With the images left out, print all of the records below exactly.

▶ **Data records**:
********

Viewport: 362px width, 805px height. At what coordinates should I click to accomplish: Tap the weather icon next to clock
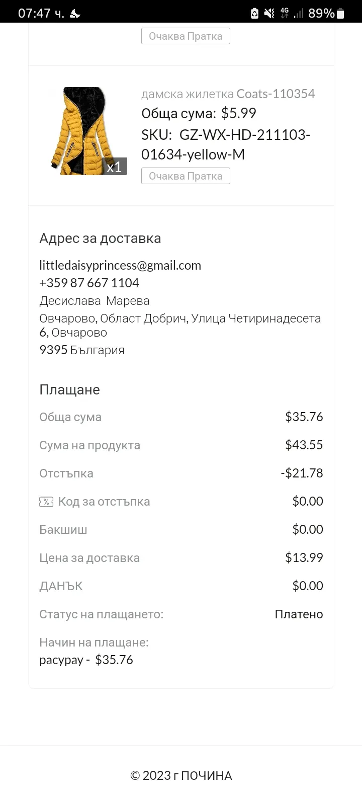75,14
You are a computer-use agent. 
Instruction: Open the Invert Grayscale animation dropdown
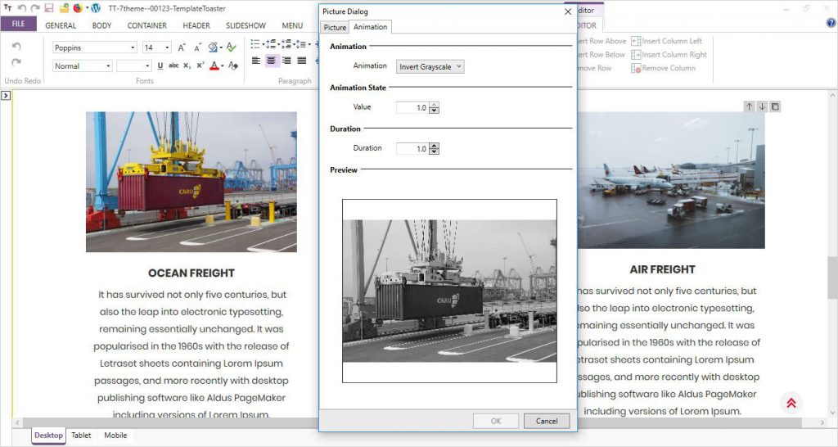430,66
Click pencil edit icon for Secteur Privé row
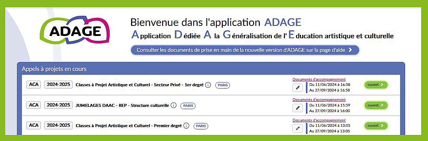This screenshot has height=141, width=428. [298, 87]
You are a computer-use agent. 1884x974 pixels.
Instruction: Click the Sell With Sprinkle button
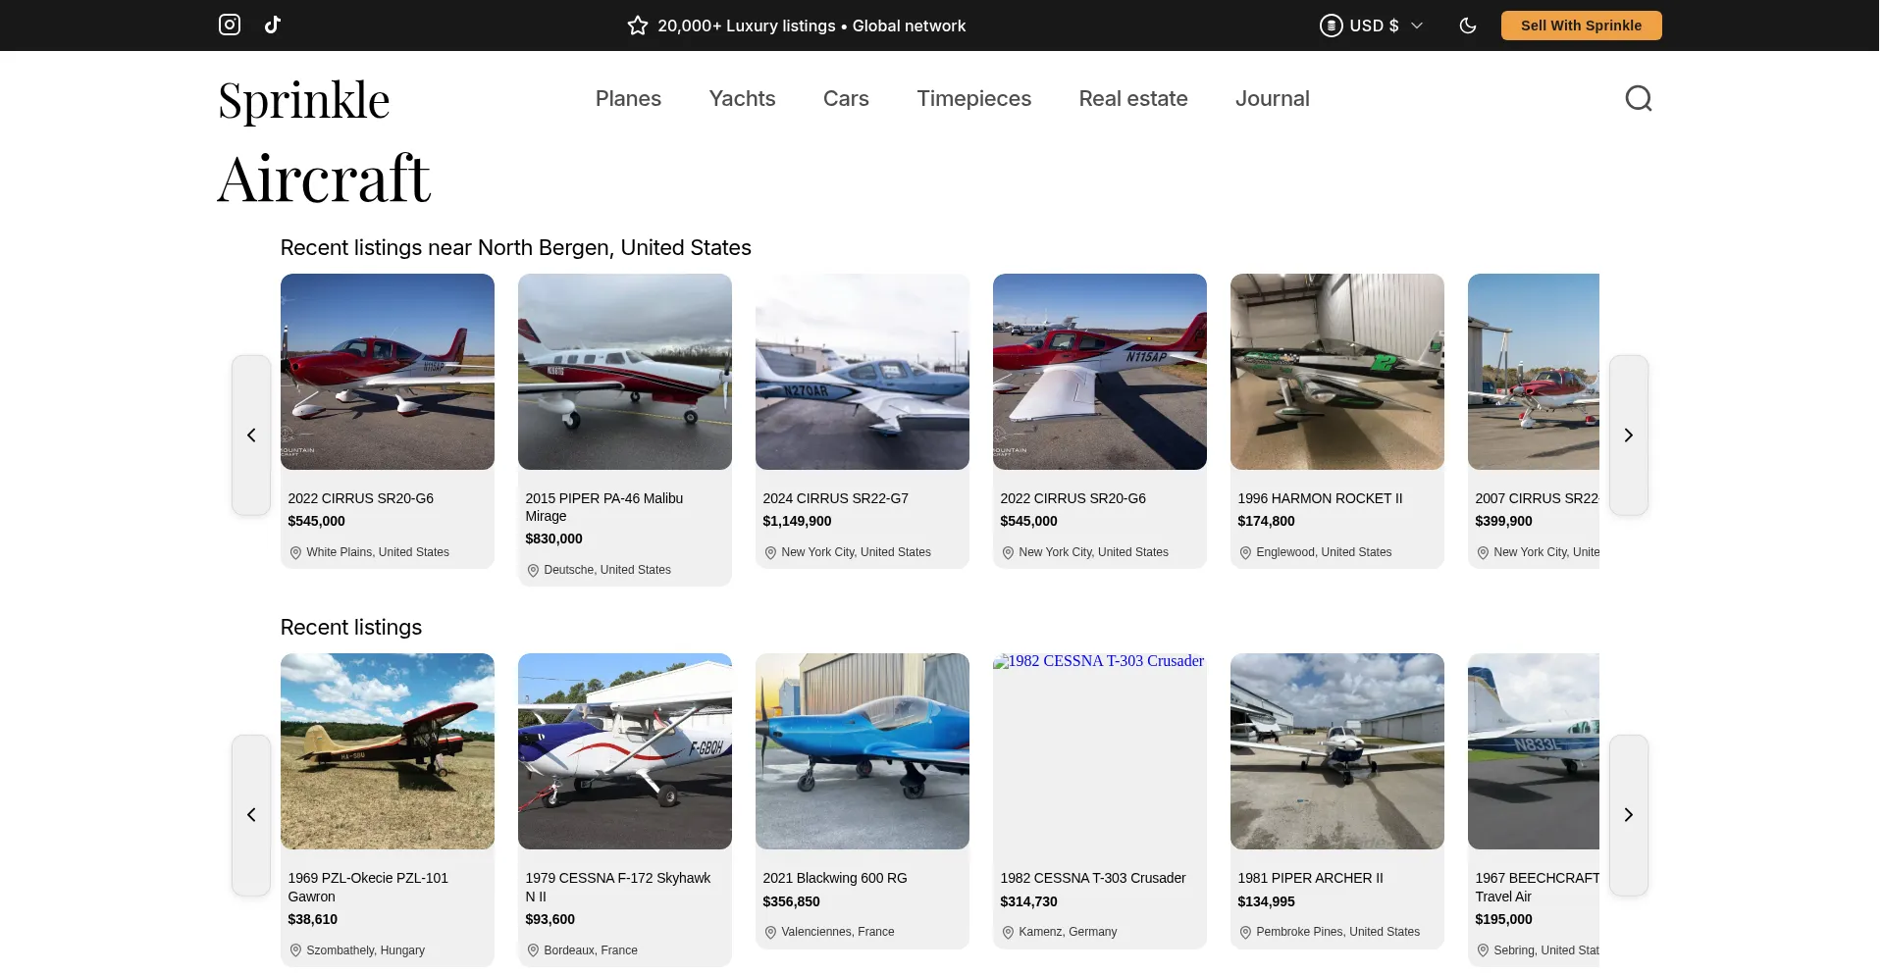point(1581,26)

********

▶ **Response**:
Viewport: 362px width, 805px height. At what coordinates should I click to accomplish: Tap the weather icon next to clock
75,14
You are a computer-use agent. 
Instruction: Open the Invert Grayscale animation dropdown
430,66
Click pencil edit icon for Secteur Privé row
This screenshot has height=141, width=428. [298, 87]
You are a computer-use agent. 1884x974 pixels.
Instruction: Click the Sell With Sprinkle button
point(1581,26)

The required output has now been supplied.